During the South Carolina Larry King-moderated debate, where most of the squabbling was about negative ads and all Alan Keyes had to do to look presidential was keep his mouth shut, Keyes still managed to lower the tone of the discussion by his rhapsodic endorsement of executions. I wondered whether many black or Catholic viewers felt ashamed.
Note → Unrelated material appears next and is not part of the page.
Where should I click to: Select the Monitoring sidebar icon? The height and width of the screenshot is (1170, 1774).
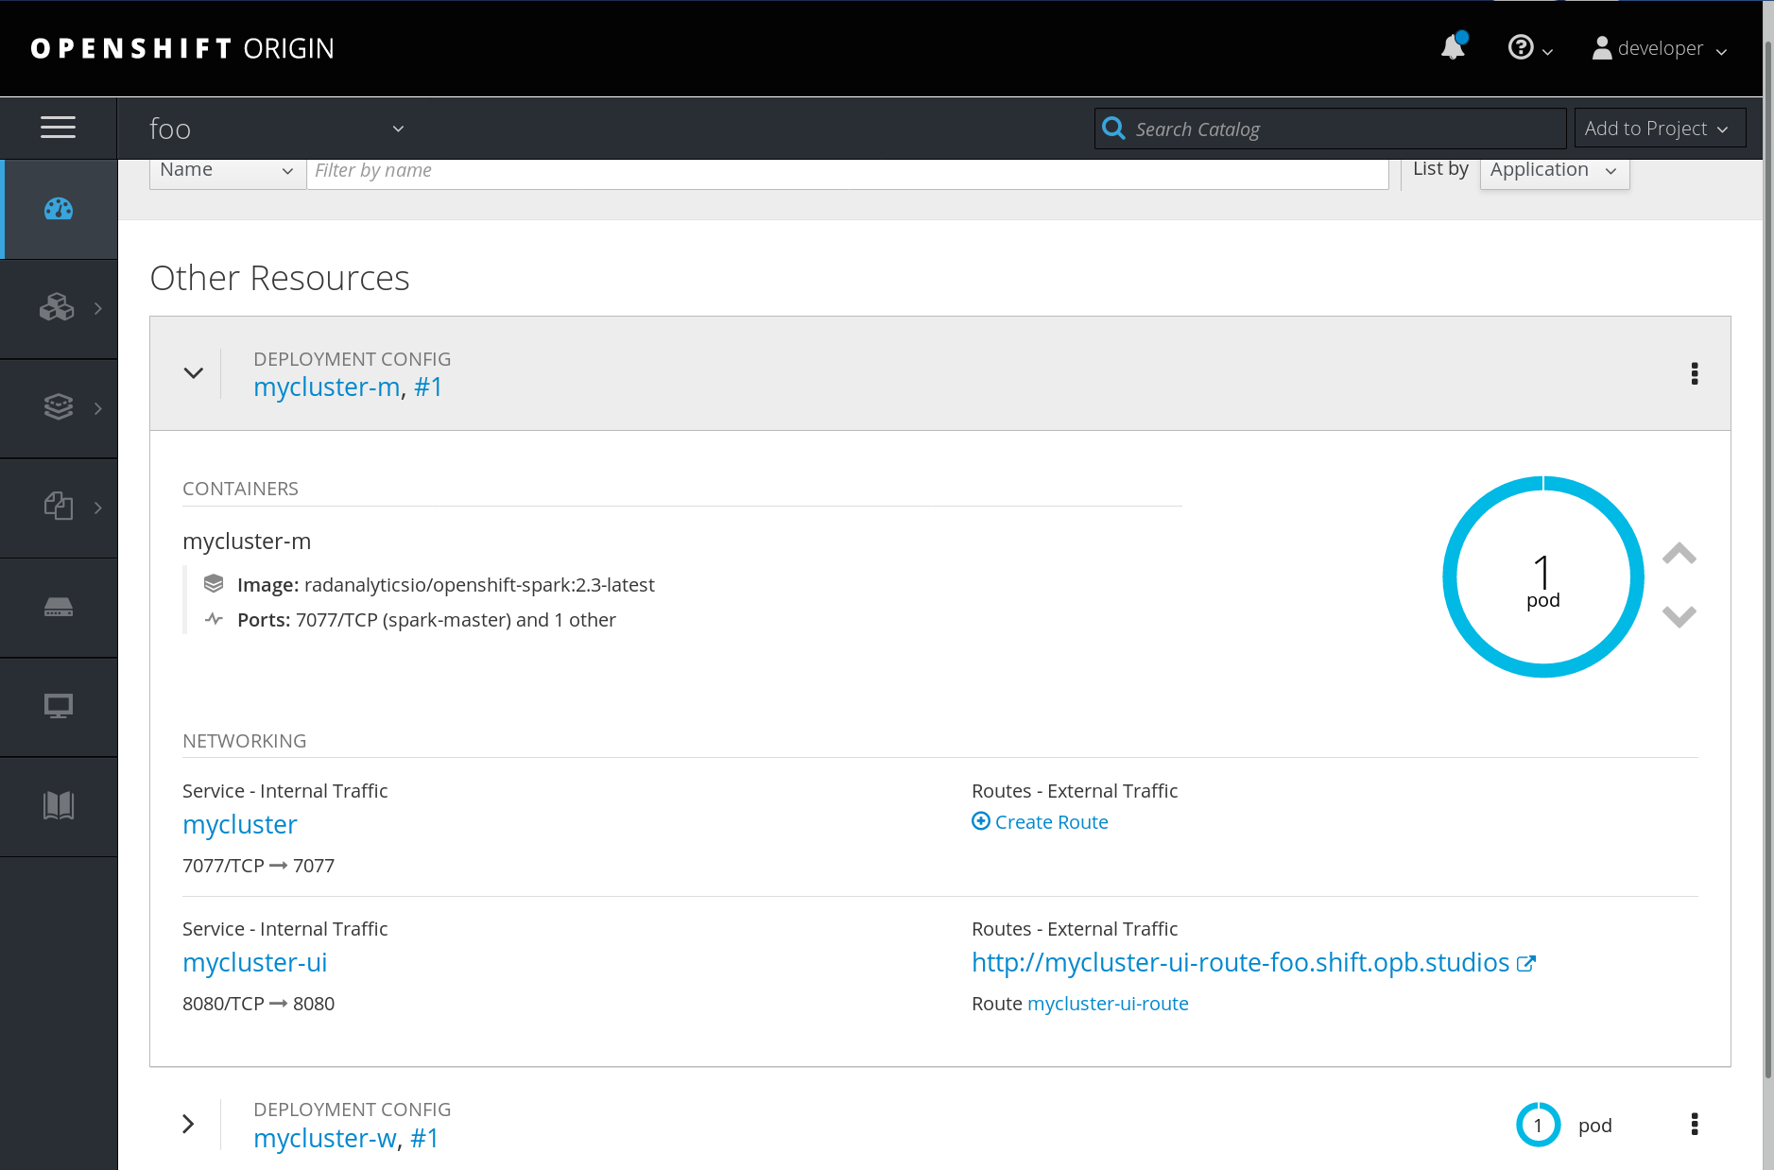58,706
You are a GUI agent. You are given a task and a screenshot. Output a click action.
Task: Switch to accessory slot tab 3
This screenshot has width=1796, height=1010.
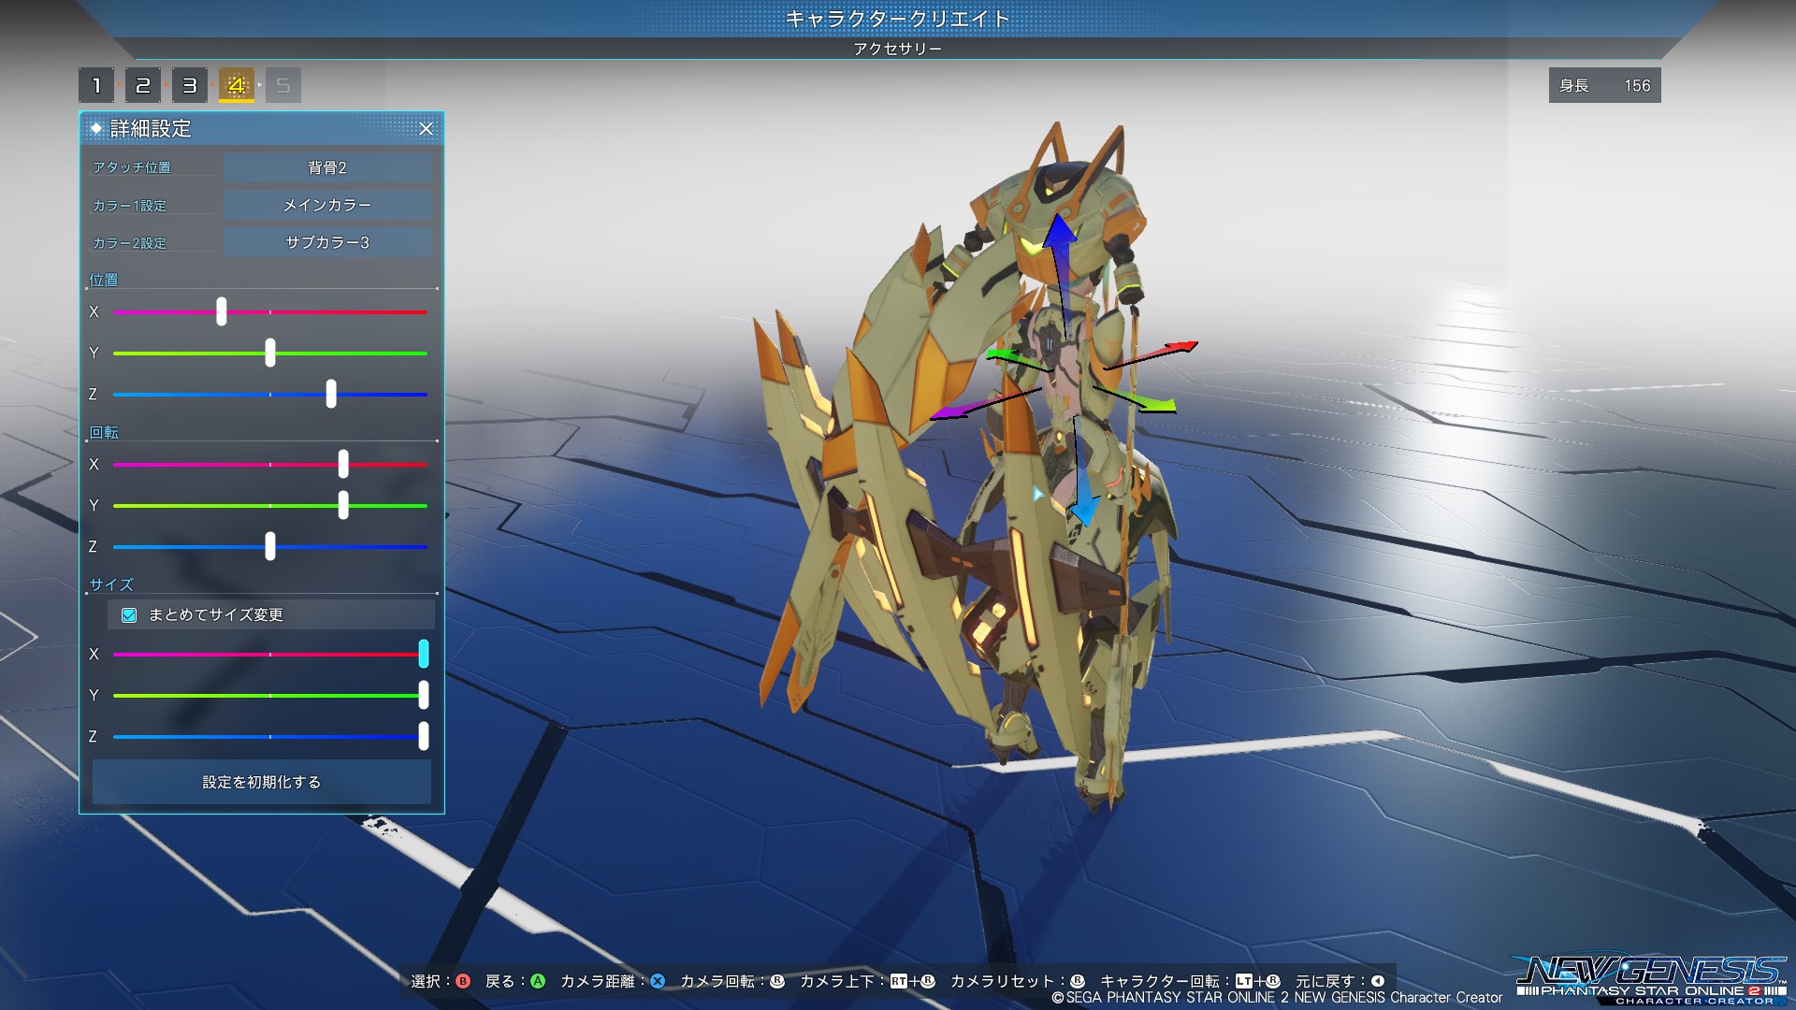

On Presidents’ Day evening, for anyone hoping for an inspirational note, something worthy of the spirit of Abraham Lincoln, who must be shaking his head in heavenly disgust, the Democratic debate at Harlem’s historic Apollo Theater was a dispiriting affair. There were the two men aspiring to lead America scratching each other’s eyes out like a couple of alley cats.

Again, Bill Bradley is a man who -- if we judge by his autobiography and some eloquent speeches over the years -- feels deeply about America’s racial divide, and he did try to say something about what the whiteness of one’s skin means. The 30-second format, however, won’t stretch for deep thoughts on complex issues. Meanwhile, there’s something demeaning about Bradley’s trying to prove, on the basis of relatively minor inconsistencies in Gore’s voting record, that he’s unworthy of the presidency.

Besides, Gore is demonstrating his unworthiness in other ways: The man we used to see as a fundamentally decent dry stick has morphed, like the possessed teenager in the werewolf movies, into a hairy monster with blood on his teeth. He has convinced the Democrats who will nominate him that he will tear Bush to shreds and throw his corpse by the side of the road. Then we will have a president whom we can neither respect nor love.

Meanwhile, we can watch debates and read the newspapers and long for some discussion of the issues that never seem to come up:

1. Racial Integration. Remember the idea that black, white, yellow and tan people should live together in the same neighborhoods and go to the same schools?

2. Prisons. The “freest” country in the world now has 2 million people in prison, a higher proportion of its citizens in jail than any country in history. Sixty percent of those in federal prison are there for nonviolent drug offenses. One in three black youths is either in prison or on parole. It would have been wonderful to witness an honest discussion of this phenomenon on Presidents’ Day, one that did not pander to the audience. When the question of the death penalty did come up, the candidates did tongue twisters trying to answer without actually saying they were pro-death.

3. The growing gap between the rich and poor. The top 1 percent of the population now controls 40 percent of the wealth. In Silicon Valley, Calif., where new millionaires are minted every day, according to The New York Times, people with full-time jobs can’t afford a home and ride the public buses for shelter.

4. Foreign Policy. The civil war in the Congo has drawn in countries from all over Africa and has taken on the dimensions of a world war; violence is breaking out between the Albanians and Serbs in Kosovo; Israel is bombing Lebanon, and the Israeli-Syrian-Palestinian peace talks are stuck in the mud; the Northern Ireland accords are crumbling; and Russia has reduced the whole city of Grozny to rubble.

5. The character issue. All these candidates want to be perceived as having character, but the more they reach for that brass ring, the more they fall off the horse.

One of these post-debate discussions gave me my personal high point of the campaign. After the Iowa primary, when the issue of character and religious commitment was still warm, Chris Matthews asked a 17-year-old student what Gore should have done when he realized the extent of Clinton’s lies. The boy replied, “I may sound idealistic, but I hope I would resign.” I wonder if an Iowa newspaper editor has assigned a reporter to keep a non-intrusive eye on that boy to see if he goes into public life.

Jesuit Fr. Raymond A. Schroth is NCR’s media critic.